Exercise text ::
However, it is important to note that self-reporting of surveys ran the risk of undergraduates having different interpretations of the five-point Likert scale or not being honest regarding their environmentally friendly behavior. Another limitation of the study lies in its execution during the COVID-19 pandemic, where many eateries stopped the usage of reusable eating utensils, and instead, provided disposable eating utensils out of public health concerns. Indeed, out of hygiene concerns, undergraduates also preferred to use those disposable eating utensils provided by the eateries, or use personal reusable utensils if they carry them with them. This overarching concern due to the COVID-19 pandemic did not enable undergraduates to fully realize their potential in improving their environmentally friendly behavior. Furthermore, the lack of direct or indirect observations meant that undergraduates not paying attention during lessons or assignments might have introduced uncertainties into the applied analysis.

Tasks for this exercise ::
A: List each limitation of the study that the passage on its limitations describes.
B: Carry the passage on the study's limitations forward, starting after its final sentence.
The data has nothing to do with the passage on the study's limitations.

Record extracts ::
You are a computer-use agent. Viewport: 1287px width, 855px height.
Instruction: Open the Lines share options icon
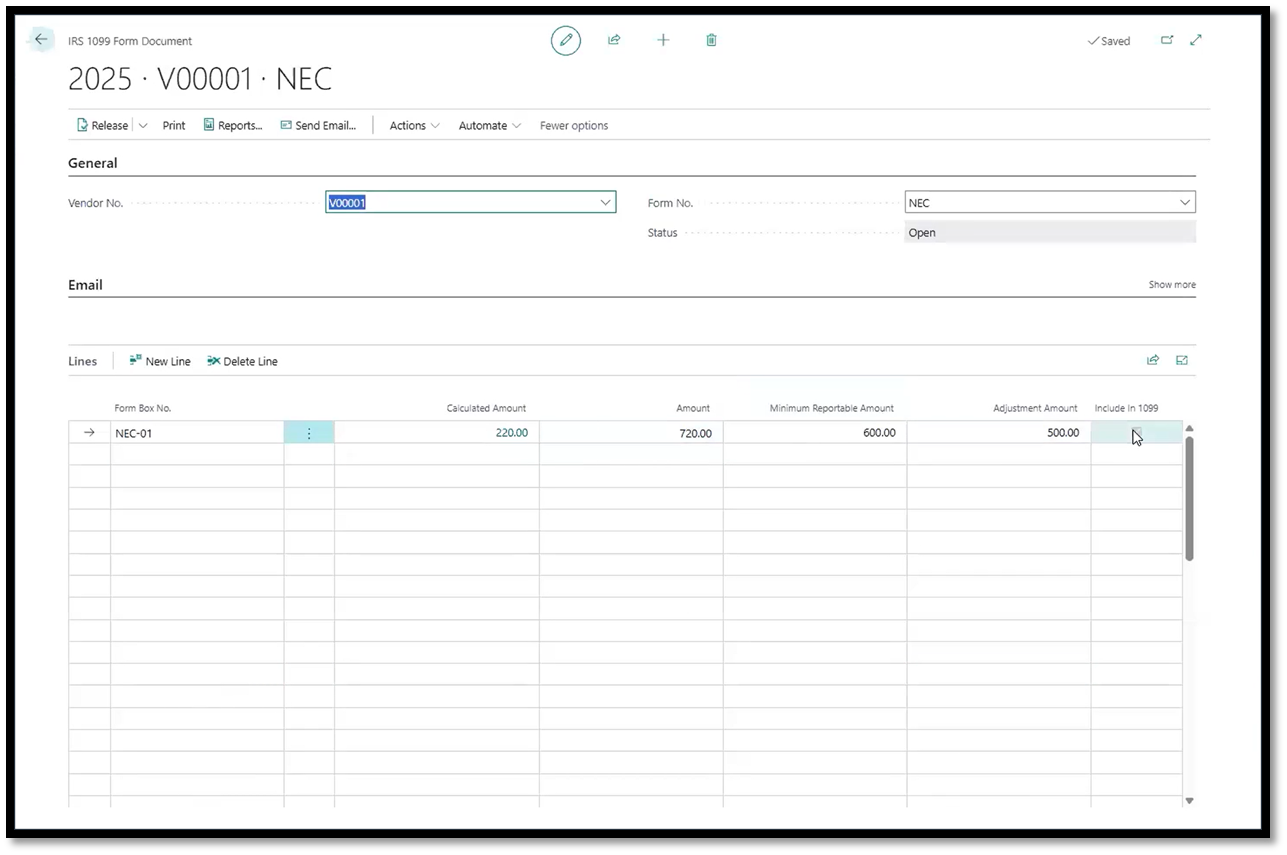[1152, 360]
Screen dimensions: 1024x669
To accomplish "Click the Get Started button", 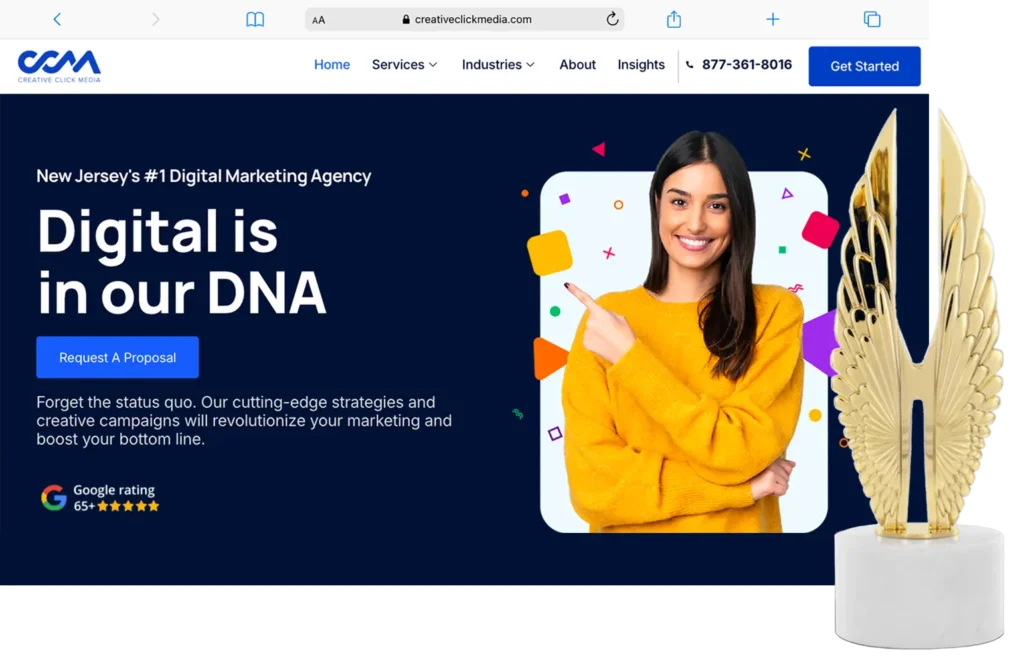I will [x=865, y=66].
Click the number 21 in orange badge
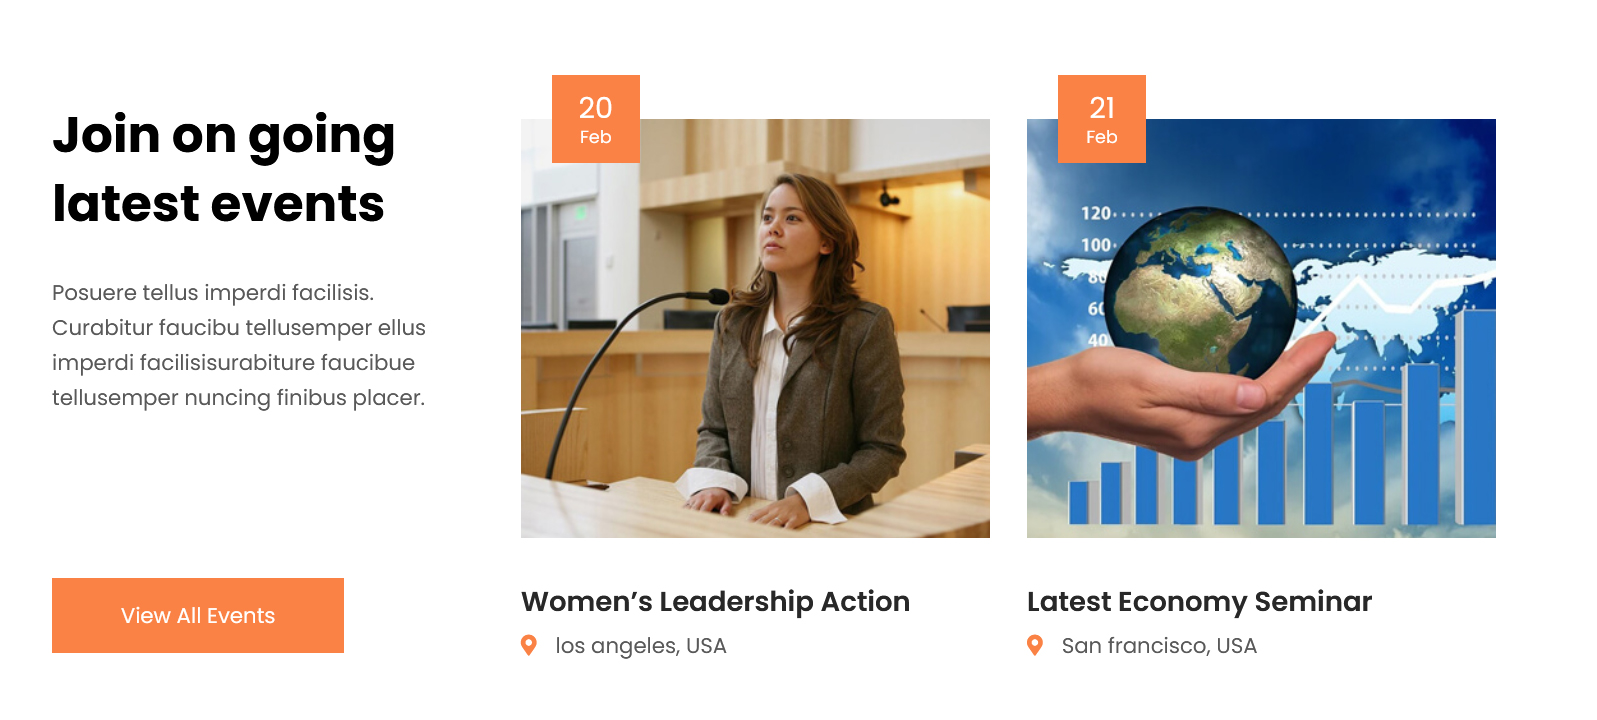This screenshot has height=720, width=1597. point(1102,107)
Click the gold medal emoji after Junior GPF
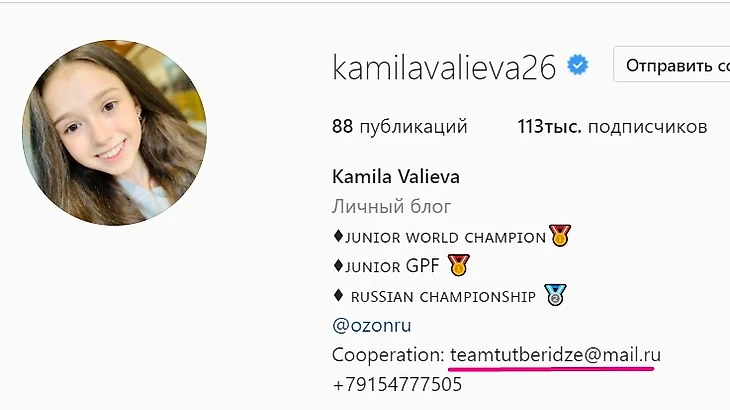The image size is (730, 410). (x=459, y=265)
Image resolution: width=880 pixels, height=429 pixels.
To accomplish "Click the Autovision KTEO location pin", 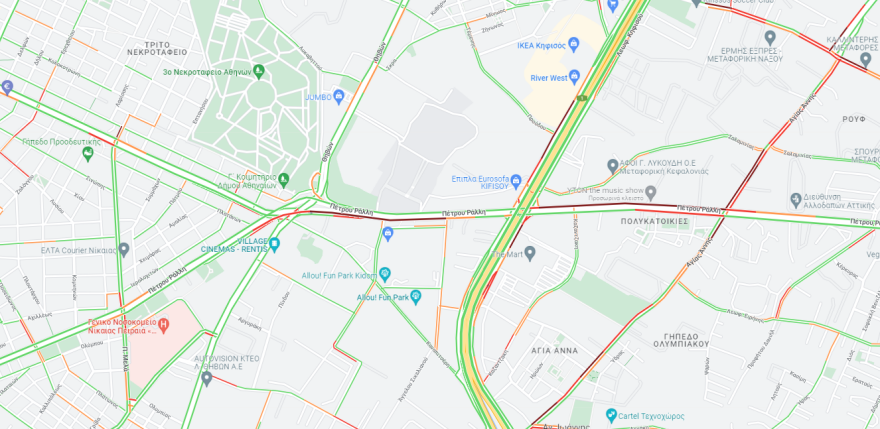I will [x=207, y=377].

Expected responses ::
A:
- Self-reported surveys: undergraduates might interpret the five-point Likert scale differently or not be honest about their environmentally friendly behavior.
- The study ran during the COVID-19 pandemic: eateries switched to disposable utensils, and hygiene concerns kept undergraduates from fully realizing their potential to improve their environmentally friendly behavior.
- There were no direct or indirect observations, so undergraduates not paying attention during lessons or assignments might have introduced uncertainties into the analysis.

B:
Moreover, it was important to note that the unique arrangement of undergraduates staying together in the university dormitories and the compulsory nature of the Environmental Education Program fostered an ambience that encouraged and maintained the assumptions of our theory-of-change framework. In view of the aim of connecting undergraduates’ environmentally friendly behavior and the Tzu Chi University’s Environmental Education Program, it is important to repeat this study with improved and modified assumptions. Future research could expand the sample sizes to the majority of the freshman population, further randomizing the selection of freshmen for the Experimental Group, as well as arrange interviews and direct or indirect observations for selected participants in order to strengthen the process of data collection. Lastly, a delayed post-test could be arranged in order to determine whether the undergraduates’ environmentally friendly behavior was retained after two months of the completion of the Environmental Education Program. This might allow clearer identification of the influences of the specific constructs of the Program.